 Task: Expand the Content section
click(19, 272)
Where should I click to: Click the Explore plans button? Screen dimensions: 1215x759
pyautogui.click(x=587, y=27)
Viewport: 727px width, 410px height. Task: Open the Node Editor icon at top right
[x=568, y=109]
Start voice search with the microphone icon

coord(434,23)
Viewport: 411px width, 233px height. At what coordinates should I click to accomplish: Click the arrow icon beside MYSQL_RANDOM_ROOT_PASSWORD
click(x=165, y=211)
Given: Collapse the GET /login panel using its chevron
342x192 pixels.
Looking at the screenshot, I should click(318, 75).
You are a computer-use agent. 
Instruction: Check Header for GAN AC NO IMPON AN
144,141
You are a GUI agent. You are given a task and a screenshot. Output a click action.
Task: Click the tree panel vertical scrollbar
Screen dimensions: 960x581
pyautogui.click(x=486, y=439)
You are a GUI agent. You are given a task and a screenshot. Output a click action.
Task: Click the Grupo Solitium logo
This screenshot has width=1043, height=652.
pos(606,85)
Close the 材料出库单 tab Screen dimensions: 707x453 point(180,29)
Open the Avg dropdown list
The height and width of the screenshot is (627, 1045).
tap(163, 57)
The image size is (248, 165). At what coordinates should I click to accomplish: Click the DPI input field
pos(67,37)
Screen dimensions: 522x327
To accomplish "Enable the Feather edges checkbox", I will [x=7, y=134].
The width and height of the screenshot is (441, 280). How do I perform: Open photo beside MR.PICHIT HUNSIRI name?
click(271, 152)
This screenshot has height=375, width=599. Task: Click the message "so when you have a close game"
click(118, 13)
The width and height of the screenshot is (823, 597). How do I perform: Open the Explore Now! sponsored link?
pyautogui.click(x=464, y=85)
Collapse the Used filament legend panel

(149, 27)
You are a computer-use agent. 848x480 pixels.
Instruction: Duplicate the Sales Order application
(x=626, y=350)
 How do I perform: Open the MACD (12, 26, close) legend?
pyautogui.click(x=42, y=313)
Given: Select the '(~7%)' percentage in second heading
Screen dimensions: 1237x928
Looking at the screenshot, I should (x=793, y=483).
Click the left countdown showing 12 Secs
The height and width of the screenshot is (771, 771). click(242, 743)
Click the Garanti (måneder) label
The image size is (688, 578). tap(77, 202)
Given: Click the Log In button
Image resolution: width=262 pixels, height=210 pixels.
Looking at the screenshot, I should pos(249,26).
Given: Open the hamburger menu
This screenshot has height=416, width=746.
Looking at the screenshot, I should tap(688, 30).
_____
## WHAT YOU HAVE TO DO
The output should be exactly the lines above from the line containing "Viewport: 727px width, 410px" to the line containing "Given: Click the Log In button", inclusive, with no other lines.

## EXERCISE SOLUTION
Viewport: 727px width, 410px height. Task: Open the Node Editor icon at top right
[x=568, y=109]
Start voice search with the microphone icon

coord(434,23)
Viewport: 411px width, 233px height. At what coordinates should I click to accomplish: Click the arrow icon beside MYSQL_RANDOM_ROOT_PASSWORD
click(x=165, y=211)
Given: Collapse the GET /login panel using its chevron
342x192 pixels.
Looking at the screenshot, I should click(318, 75).
You are a computer-use agent. 
Instruction: Check Header for GAN AC NO IMPON AN
144,141
You are a GUI agent. You are given a task and a screenshot. Output a click action.
Task: Click the tree panel vertical scrollbar
Screen dimensions: 960x581
pyautogui.click(x=486, y=439)
You are a GUI agent. You are given a task and a screenshot. Output a click action.
Task: Click the Grupo Solitium logo
This screenshot has width=1043, height=652.
pos(606,85)
Close the 材料出库单 tab Screen dimensions: 707x453 point(180,29)
Open the Avg dropdown list
The height and width of the screenshot is (627, 1045).
tap(163, 57)
The image size is (248, 165). At what coordinates should I click to accomplish: Click the DPI input field
pos(67,37)
Screen dimensions: 522x327
To accomplish "Enable the Feather edges checkbox", I will [x=7, y=134].
The width and height of the screenshot is (441, 280). How do I perform: Open photo beside MR.PICHIT HUNSIRI name?
click(271, 152)
This screenshot has height=375, width=599. Task: Click the message "so when you have a close game"
click(118, 13)
The width and height of the screenshot is (823, 597). How do I perform: Open the Explore Now! sponsored link?
pyautogui.click(x=464, y=85)
Collapse the Used filament legend panel

(149, 27)
You are a computer-use agent. 848x480 pixels.
Instruction: Duplicate the Sales Order application
(x=626, y=350)
 How do I perform: Open the MACD (12, 26, close) legend?
pyautogui.click(x=42, y=313)
Given: Select the '(~7%)' percentage in second heading
Screen dimensions: 1237x928
Looking at the screenshot, I should (x=793, y=483).
Click the left countdown showing 12 Secs
The height and width of the screenshot is (771, 771). click(242, 743)
Click the Garanti (måneder) label
The image size is (688, 578). tap(77, 202)
Given: Click the Log In button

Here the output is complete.